He will be tall, like his father, but nothing like Richard in nature.

I wish I had a gift for him.

She did not realize she had spoken aloud
until she felt a warm hand on her shoulder.

“Here,” said Stephen softly. He offered her
the gold and silver flower that he had caught from her hand when she had
floated in the golden cage above
The Street
in London. “I would have
been sorry to lose it, for ‘tis a lovely thing,” he went on, smiling down at
her, his gray-green eyes a sea of feeling, “but will gladly give it to your
son.” He twirled the jewel, the glints of gold shining across his face.

“Thank you,” she whispered.

He put the trinket in her palm but she
could not hold anything right now and it slipped through her nerveless fingers.
The flashing bauble fell to the ground, brighter still as the sun broke through
the clouds.

Matthew must have spotted the sparkle for
he looked round.

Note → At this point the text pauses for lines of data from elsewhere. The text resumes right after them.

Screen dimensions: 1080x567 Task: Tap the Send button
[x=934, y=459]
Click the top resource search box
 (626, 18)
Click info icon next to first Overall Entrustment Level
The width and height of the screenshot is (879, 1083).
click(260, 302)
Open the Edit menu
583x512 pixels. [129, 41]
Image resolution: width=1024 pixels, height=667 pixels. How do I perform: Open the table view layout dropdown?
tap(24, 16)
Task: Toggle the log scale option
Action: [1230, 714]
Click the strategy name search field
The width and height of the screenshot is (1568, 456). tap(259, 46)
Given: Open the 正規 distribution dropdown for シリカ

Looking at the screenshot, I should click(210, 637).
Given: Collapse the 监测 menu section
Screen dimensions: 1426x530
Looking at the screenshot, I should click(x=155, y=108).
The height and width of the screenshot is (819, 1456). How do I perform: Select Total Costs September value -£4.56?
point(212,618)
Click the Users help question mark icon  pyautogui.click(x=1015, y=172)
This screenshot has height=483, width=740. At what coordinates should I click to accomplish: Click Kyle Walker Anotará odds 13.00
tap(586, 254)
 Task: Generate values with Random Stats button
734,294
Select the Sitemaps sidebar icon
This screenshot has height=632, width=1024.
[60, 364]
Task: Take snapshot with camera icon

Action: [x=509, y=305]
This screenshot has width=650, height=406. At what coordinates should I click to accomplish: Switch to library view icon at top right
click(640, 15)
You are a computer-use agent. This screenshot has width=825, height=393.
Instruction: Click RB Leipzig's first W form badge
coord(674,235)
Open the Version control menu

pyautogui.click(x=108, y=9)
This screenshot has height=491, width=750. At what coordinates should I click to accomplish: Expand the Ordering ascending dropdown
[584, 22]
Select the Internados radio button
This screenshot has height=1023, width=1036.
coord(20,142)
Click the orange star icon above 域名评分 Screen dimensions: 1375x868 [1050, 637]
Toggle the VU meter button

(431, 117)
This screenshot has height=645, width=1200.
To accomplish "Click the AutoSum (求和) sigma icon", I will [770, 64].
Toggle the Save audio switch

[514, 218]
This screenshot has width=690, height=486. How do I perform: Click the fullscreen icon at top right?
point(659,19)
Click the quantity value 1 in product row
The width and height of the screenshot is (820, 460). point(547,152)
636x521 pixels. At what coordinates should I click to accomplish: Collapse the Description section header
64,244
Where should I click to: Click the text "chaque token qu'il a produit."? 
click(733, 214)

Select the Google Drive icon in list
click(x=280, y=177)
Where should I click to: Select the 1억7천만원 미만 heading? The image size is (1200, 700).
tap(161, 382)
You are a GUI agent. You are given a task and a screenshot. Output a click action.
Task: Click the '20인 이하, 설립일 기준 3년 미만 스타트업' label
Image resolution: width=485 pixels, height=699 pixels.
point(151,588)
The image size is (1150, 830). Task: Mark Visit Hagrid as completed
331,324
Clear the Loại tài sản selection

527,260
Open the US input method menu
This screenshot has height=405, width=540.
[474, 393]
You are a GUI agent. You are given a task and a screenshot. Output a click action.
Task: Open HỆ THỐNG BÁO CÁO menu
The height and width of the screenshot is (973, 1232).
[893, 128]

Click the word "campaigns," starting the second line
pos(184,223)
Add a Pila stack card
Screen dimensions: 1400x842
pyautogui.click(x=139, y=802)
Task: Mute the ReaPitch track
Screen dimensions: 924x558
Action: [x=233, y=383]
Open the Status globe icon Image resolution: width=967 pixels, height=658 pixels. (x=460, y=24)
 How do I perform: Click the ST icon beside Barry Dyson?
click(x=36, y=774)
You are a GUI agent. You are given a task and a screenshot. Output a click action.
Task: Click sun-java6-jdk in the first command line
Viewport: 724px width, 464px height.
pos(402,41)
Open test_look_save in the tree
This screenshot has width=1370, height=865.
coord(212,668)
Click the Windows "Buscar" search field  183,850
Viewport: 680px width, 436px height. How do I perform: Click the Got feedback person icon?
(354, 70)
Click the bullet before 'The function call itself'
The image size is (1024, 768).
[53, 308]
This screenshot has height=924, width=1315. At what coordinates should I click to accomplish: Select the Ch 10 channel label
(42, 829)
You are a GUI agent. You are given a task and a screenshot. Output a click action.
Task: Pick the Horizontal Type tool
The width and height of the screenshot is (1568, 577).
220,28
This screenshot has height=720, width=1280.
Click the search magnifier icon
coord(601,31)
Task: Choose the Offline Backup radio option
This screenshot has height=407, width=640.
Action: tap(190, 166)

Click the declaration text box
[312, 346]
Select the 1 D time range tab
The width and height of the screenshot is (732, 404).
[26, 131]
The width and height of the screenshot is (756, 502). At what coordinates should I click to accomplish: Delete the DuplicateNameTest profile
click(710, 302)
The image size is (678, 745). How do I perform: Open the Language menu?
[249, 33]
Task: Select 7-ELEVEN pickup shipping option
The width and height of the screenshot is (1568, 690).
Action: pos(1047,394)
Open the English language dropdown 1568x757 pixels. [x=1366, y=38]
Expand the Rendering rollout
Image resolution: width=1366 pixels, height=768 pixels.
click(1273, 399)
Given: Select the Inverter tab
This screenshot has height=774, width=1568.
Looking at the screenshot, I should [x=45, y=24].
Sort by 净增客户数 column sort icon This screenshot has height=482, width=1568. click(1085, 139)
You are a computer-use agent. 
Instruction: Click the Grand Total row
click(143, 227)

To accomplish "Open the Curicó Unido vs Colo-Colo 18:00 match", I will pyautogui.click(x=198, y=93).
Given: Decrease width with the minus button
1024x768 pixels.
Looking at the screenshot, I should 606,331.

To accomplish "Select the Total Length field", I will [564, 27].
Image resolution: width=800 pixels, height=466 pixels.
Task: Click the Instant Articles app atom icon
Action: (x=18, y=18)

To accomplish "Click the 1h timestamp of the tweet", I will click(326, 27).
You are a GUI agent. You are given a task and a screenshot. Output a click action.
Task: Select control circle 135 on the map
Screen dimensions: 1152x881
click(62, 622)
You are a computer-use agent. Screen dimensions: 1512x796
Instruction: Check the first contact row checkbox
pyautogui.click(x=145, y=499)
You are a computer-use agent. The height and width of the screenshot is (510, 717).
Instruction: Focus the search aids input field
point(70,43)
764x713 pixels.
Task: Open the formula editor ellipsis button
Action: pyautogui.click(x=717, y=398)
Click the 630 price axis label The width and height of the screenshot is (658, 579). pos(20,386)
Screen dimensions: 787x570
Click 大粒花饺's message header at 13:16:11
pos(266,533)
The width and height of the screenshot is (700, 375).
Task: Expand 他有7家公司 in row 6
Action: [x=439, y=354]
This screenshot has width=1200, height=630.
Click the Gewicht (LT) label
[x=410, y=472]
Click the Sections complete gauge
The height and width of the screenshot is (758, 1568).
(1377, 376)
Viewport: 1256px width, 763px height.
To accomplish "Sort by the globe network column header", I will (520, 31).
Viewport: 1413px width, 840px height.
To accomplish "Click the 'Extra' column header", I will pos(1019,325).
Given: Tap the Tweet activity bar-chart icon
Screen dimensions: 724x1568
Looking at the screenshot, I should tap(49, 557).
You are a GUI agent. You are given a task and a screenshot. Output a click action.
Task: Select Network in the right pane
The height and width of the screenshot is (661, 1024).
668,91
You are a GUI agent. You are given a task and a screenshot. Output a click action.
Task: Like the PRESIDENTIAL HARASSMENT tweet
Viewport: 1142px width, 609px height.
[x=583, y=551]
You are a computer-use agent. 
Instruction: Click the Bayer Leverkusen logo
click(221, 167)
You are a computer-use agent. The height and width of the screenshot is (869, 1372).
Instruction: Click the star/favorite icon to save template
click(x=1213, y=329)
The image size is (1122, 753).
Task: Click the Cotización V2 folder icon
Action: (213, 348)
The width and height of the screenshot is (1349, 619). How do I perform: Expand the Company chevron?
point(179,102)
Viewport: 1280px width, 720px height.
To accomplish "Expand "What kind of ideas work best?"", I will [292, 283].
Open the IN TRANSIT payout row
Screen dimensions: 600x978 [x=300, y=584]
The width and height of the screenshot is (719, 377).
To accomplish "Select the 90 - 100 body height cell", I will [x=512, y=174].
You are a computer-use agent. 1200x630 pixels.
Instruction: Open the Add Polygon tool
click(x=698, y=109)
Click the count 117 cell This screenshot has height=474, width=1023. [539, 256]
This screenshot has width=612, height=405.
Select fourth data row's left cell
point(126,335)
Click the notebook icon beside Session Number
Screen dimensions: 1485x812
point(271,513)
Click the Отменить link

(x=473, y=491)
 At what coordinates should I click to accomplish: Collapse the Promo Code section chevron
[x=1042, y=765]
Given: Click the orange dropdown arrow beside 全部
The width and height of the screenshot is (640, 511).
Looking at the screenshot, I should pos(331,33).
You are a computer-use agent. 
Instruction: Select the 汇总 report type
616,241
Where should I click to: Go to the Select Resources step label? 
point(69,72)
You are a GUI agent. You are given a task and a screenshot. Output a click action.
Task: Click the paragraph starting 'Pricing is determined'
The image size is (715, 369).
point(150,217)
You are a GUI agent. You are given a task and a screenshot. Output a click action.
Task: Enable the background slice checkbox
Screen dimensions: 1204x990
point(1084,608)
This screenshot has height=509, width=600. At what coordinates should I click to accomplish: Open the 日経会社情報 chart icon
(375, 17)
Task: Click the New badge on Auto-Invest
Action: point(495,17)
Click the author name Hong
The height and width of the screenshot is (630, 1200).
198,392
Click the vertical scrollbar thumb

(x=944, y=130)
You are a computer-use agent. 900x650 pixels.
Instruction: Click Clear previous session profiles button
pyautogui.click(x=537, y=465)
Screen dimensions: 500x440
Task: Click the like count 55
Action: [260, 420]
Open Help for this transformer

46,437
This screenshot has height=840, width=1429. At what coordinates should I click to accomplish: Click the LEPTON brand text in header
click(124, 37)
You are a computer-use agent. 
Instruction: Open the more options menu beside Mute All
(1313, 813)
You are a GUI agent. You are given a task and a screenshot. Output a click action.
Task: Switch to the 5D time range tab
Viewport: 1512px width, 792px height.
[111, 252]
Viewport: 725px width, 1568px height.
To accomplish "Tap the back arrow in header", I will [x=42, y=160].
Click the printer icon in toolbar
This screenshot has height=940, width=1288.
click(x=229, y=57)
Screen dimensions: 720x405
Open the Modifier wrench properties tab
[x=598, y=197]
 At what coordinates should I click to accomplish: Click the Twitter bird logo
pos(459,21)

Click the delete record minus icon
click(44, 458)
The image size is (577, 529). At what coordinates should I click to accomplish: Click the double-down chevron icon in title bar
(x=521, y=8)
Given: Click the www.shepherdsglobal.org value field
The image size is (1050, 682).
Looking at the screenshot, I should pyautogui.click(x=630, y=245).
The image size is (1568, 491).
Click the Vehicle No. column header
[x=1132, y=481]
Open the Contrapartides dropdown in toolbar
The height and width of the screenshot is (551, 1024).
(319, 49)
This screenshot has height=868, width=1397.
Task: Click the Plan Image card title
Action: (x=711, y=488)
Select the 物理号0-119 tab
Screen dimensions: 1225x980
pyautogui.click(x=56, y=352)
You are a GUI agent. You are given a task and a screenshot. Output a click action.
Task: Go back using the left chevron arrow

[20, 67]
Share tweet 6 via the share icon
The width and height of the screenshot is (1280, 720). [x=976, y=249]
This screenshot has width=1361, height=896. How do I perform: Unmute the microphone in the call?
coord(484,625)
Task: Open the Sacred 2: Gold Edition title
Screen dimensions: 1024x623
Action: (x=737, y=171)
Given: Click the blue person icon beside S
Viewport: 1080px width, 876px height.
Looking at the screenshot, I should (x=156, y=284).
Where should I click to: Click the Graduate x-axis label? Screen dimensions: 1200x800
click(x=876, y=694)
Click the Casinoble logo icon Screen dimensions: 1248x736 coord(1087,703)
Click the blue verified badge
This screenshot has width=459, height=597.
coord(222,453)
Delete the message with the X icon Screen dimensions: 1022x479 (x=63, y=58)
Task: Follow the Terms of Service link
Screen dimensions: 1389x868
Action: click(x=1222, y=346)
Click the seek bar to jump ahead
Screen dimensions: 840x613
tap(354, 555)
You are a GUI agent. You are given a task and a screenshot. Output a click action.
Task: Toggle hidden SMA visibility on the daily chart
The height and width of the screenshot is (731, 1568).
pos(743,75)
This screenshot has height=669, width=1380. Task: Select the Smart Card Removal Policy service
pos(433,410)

His eyes widened. “Mamma,” he said, and laughed. He rose to
his feet on unsteady,  heron-thin legs and held up his arms to be picked up and
gathered in. “My mamma.”

Isabella flew to him.

****

Sitting on the house-step, Matthew and
Isabella were at last united. The boy was in his mother’s arms and lap, holding
up his fingers to be kissed one by one. Isabella rocked him, crooning a
lullaby. Her face, transfigured by exultation, shone brighter than the sun so she
was as gold and blue as any Madonna, sun, moon and stars in one. She wept and
laughed, at one point swinging Matthew up off her knee to show him to the
world. “My boy, my beautiful boy.”

Stephen knelt to this miracle and was swept
into it, Isabella flinging an arm around his shoulders, weeping and laughing
against his chest. He kissed her and Matthew, delighting with them, wishing his
daughter were here, so she could join in.

“Ami!” Matthew held up his arms again.

Coming up rapidly to join them, Amice swung
the child into her embrace, standing beside Isabella and stroking her friend’s
golden hair. “All done, all safe,” she was saying, over and over. As Isabella
shuddered, Amice crouched to release Matthew, who toddled instantly back to his
mother.

“Hurry,” Amice hissed against Stephen’s
back, and he nodded. He knew they were too visible, that at any instant there
could be a shout, a warning to the Martinton household, but how could he
interrupt this reunion?

Thank God the villagers are at their
suppers so they do not see.
It
was surely part of  a larger neglect that Matthew was not at supper, was even
unattended, but right now that was a blessing. Newington, too, like other
English places since the pestilence, had fewer souls to keep watch.

Besides, there was no need to hurry his
golden girl. With her little boy riding on her hip Isabella pushed herself from
the step and began to walk steadily back toward the wood where she and Amice had
waited for him.

“Look at her!” Amice hissed, with a jab of
an urgent finger. “Sees nothing but Matthew, strolls as if she is in heaven
already, sails straight past the backside of my roan who kicks like a mule. Has
she noticed that I have brought the horses? Have you?”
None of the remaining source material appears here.